I know, it’s a very negative sounding title, but nonetheless it’s what I’ve found myself reflecting on over the last few days.  It’s funny how random, off-the-cuff remarks can get you going.  Or get me going anyway.

I’m not a fan of stereotyping, although I’m sure I’m probably as guilty of it as the next person despite my best efforts not to be.  Here’s a few examples of the kind of comments I’ve been hearing recently:

  • “typical man”  (followed closely by “if they’d asked a woman then this would never have happened”).
  • a variety of comments from Edinburghers which are derogatory to Glaswegians, so many and so scattergunned into conversation that I don’t really want to pick any out as remarkable.  This one is so endemic it has reached the status of polite comedy in general conversation.
  • “Scumdee”-type comments from people who are not from Dundee – I particularly hate this one as I studied in Dundee and absolutely love the place.
  • Ginger haired = fiery tempered, carrot topped outcast with no discernable eyebrows.  I’m not quite a ginge, but definitely have auburn hair and feel very protective of the global clan of red-heads.  I haven’t got a fiery temper and haven’t actually met a redhead who does, although I’m sure there are some out there.
  • Art student/waster paradigm.  Hey, I was an art student and I know how much work I had to put in to even manage to be a not particularly remarkable one.  In fact I feel confident in saying that this is such a misplaced stereotype that I suspect students or former students of many other disciplines would receive a rude awakening should they ever actually enrol on a degree course in any of Scotland’s eminent art schools.  Elsewhere on my blog I’ve mentioned that I once enrolled very unwisely on another kind of degree altogether.  (I attended but briefly, so unwise was the move but…) The timetable I received on enrolling on that course involved something like 3 or 4 one hour lectures a week plus a couple of tutorials.  I was most surprised to discover that this seemed to be fairly representative of courses (in the faculty I was in anyway).  By contrast my art degree was a 9-5 timetable with evenings often taken up with project work.  I know that many science students and medics will not find that remotely extraordinary, but I would like to set the record straight anyway on behalf of art students everywhere!  (And if you are skiving your way through an art degree, please buck up your act, you’re giving us all a bad name!).

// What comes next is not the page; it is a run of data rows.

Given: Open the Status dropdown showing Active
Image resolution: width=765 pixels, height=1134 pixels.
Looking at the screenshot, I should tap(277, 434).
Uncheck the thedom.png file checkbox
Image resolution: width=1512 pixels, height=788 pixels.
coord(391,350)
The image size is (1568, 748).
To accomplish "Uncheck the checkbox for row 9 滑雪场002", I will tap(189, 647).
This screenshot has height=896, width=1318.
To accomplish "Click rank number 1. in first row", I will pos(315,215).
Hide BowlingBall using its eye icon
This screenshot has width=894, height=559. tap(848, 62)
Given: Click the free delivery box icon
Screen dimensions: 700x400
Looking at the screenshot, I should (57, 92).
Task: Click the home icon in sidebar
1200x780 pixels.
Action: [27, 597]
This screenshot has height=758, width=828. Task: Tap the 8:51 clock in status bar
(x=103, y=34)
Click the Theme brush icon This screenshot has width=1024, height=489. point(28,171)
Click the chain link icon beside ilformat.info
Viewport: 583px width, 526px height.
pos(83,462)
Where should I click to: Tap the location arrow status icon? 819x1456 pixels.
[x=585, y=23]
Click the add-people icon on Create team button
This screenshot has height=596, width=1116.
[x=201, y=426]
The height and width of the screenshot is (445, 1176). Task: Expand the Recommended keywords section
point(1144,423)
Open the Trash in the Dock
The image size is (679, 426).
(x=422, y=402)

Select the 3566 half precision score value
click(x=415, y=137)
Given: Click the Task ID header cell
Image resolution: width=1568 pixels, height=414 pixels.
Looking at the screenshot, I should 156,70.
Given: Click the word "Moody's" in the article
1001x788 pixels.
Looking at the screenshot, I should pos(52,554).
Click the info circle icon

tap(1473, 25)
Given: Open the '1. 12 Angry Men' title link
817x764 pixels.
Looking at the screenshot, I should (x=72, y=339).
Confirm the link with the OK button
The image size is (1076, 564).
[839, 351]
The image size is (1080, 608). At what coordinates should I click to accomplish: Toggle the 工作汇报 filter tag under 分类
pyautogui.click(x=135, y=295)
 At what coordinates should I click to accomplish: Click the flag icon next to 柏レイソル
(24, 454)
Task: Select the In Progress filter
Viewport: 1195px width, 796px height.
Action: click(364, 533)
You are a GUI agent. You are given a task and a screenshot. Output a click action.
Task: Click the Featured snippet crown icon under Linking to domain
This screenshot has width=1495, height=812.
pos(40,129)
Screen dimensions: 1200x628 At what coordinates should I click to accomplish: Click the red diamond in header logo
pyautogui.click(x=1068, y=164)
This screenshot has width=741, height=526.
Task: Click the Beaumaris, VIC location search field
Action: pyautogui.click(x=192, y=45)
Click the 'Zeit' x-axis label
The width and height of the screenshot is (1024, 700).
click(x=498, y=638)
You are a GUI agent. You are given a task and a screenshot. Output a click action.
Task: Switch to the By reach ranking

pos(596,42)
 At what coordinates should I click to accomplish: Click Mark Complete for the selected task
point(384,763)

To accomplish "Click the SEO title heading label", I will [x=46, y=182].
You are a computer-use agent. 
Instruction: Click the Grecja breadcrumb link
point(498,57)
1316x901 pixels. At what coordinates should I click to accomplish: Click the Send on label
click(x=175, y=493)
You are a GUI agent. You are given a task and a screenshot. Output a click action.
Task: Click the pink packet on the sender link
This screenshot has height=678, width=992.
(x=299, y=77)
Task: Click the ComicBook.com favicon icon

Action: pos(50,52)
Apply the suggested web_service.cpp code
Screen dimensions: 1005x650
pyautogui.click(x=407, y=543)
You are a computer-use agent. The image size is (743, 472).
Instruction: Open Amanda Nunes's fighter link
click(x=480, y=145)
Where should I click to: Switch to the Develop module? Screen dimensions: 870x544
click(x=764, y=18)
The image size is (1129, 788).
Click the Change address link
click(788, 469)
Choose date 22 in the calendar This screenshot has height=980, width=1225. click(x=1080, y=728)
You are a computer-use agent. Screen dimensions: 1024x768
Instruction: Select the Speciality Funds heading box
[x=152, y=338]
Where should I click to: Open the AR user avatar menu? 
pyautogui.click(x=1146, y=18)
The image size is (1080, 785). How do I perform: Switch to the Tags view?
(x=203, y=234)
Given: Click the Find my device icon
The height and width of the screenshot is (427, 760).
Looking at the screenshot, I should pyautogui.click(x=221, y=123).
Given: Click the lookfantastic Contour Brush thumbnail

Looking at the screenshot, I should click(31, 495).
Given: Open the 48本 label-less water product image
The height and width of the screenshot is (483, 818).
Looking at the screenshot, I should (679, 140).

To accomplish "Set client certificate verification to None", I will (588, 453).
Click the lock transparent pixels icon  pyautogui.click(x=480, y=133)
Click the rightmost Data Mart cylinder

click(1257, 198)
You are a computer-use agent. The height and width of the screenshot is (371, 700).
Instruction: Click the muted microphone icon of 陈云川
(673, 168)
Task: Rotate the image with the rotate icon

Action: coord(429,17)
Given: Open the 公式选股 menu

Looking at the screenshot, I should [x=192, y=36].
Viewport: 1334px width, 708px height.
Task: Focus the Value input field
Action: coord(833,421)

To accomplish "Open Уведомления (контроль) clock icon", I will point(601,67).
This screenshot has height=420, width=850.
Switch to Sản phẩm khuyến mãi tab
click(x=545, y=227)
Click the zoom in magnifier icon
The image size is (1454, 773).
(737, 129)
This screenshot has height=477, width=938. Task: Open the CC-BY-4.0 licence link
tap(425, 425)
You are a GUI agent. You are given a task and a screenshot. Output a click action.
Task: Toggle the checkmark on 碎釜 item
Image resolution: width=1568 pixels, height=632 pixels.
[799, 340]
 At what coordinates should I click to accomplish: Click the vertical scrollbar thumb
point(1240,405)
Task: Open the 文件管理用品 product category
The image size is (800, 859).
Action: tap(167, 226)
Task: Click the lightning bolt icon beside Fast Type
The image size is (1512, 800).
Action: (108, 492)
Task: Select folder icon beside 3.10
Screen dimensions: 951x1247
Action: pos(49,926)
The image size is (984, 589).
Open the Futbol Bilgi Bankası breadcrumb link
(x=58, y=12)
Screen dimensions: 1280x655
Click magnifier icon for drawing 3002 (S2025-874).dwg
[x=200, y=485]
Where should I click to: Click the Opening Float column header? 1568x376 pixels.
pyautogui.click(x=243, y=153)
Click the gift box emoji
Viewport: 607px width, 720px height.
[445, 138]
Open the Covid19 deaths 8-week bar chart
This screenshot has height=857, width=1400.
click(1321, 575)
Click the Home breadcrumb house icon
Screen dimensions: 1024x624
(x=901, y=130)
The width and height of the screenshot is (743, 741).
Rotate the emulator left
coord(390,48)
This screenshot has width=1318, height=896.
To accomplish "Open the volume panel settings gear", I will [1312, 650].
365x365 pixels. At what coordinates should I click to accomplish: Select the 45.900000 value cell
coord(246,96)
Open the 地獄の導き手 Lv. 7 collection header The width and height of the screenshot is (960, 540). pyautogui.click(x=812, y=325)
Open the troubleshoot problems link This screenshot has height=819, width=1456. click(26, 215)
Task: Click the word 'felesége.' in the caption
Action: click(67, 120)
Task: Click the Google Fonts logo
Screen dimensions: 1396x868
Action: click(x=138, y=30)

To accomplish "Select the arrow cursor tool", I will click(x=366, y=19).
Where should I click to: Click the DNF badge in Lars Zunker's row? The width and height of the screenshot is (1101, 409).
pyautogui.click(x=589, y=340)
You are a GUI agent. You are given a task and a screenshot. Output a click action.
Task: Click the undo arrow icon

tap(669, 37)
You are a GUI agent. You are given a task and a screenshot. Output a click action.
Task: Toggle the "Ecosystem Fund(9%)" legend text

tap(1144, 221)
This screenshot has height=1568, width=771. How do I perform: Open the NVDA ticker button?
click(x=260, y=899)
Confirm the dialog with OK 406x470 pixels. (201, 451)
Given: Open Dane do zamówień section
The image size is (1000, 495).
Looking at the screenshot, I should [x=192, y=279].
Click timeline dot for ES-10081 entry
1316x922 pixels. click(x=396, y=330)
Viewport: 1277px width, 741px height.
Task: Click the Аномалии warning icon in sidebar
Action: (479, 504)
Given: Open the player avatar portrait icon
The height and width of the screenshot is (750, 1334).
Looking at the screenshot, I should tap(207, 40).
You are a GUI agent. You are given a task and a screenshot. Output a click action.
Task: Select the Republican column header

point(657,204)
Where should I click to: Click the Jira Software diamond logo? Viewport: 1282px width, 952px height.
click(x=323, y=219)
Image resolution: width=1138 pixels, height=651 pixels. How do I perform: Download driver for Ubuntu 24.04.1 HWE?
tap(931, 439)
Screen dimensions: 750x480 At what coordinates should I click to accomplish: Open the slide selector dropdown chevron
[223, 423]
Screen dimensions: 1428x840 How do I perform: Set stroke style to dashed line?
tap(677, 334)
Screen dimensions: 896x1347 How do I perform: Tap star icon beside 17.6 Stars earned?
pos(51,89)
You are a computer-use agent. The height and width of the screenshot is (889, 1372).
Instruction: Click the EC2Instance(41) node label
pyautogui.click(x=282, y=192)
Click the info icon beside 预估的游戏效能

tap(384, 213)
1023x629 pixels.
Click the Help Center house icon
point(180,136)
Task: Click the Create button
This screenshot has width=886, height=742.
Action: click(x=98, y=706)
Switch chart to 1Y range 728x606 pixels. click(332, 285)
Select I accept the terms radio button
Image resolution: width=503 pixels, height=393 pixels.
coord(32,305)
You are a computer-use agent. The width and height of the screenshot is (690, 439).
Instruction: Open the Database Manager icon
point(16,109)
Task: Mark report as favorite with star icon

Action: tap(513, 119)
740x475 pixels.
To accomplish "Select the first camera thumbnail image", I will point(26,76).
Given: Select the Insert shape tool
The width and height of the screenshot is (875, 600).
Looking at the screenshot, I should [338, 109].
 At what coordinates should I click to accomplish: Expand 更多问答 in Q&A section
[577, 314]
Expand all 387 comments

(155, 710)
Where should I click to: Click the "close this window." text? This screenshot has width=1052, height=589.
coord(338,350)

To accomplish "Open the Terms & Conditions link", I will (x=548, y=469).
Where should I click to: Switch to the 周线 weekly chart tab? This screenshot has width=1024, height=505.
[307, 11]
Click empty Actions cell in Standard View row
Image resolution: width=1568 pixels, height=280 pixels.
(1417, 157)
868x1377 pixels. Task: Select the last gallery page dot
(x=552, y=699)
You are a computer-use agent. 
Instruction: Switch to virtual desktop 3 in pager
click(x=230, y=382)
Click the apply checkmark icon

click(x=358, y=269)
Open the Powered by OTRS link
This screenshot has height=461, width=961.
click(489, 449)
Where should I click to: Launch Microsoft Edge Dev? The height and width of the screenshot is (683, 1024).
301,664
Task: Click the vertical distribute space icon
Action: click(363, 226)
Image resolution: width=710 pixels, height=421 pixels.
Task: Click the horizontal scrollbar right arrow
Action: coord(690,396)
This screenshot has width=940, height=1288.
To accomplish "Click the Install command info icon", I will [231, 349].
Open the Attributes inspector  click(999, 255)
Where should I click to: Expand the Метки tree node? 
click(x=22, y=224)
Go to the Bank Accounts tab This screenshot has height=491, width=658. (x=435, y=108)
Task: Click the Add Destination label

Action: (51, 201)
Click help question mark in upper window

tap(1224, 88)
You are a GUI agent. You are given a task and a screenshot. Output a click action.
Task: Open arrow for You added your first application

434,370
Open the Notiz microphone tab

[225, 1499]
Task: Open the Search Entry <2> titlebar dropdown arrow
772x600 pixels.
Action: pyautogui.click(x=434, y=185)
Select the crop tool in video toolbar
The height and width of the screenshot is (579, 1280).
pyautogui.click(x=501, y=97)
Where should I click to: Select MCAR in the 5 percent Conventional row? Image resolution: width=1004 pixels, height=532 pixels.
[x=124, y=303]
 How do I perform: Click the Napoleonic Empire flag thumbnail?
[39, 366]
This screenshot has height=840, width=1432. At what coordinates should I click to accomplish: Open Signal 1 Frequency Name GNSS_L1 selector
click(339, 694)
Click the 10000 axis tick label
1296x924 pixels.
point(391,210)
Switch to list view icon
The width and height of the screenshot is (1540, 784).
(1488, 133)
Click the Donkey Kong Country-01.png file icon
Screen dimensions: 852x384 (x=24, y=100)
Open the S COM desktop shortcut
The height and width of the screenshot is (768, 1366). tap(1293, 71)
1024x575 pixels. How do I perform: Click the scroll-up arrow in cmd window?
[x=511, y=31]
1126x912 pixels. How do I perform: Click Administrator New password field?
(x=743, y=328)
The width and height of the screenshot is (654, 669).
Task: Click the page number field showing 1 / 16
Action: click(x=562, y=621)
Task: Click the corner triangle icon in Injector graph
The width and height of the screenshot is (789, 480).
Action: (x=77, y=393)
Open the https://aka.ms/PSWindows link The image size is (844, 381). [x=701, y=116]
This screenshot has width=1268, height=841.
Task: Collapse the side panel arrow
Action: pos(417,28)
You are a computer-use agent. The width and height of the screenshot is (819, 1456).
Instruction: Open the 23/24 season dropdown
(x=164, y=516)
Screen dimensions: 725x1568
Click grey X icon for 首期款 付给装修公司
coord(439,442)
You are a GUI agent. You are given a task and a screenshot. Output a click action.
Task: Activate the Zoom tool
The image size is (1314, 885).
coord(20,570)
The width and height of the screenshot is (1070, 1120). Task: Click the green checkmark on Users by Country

Why does lazy stereotyping bug me so much?  When I studied community education as a post grad, looking at our own values, identities and prejudices was both explicit and implicit to our studies.  As the years since then have rolled by I’ve been involved in teaching adults in both formal and informal courses in my workplace.  Anti-discriminatory practice has long featured in the formal teaching subjects I cover, as an underpinning value to the fields of work my students are involved in.  So I’ve continued to have it fairly prominently in my radar, and have always been faintly surprised that so many of my students, working in so-called inclusive fields, harbour deep-seated prejudice, unthought-out positions on whole people groups and willingness to perpetuate damaging stereotypes by laughingly including them in conversation.  Of course I shouldn’t be surprised at all, they are just human, and actually are happy to examine their beliefs, shift their positions and move on.  Well, most are.

It bothers me when people who I share a faith with echo those same prejudices and stereotypes however.  Equality under God seems to me to be fairly well established, so why are we always so busy trying to diminish others’ worth when God has so firmly stated His views on that score?  I guess the answer’s the same as for the above paragraph.  Even Christians are only human.  We’re all past masters at getting it wrong, messing up and generally making God slap His forehead with frustration.

I feel a bit self-righteous typing this, as I’m all too aware of my own failings.  But a while back I said I’d try to be honest.  So this is what has been swimming round my head. 

What do you think?  Am I way off here?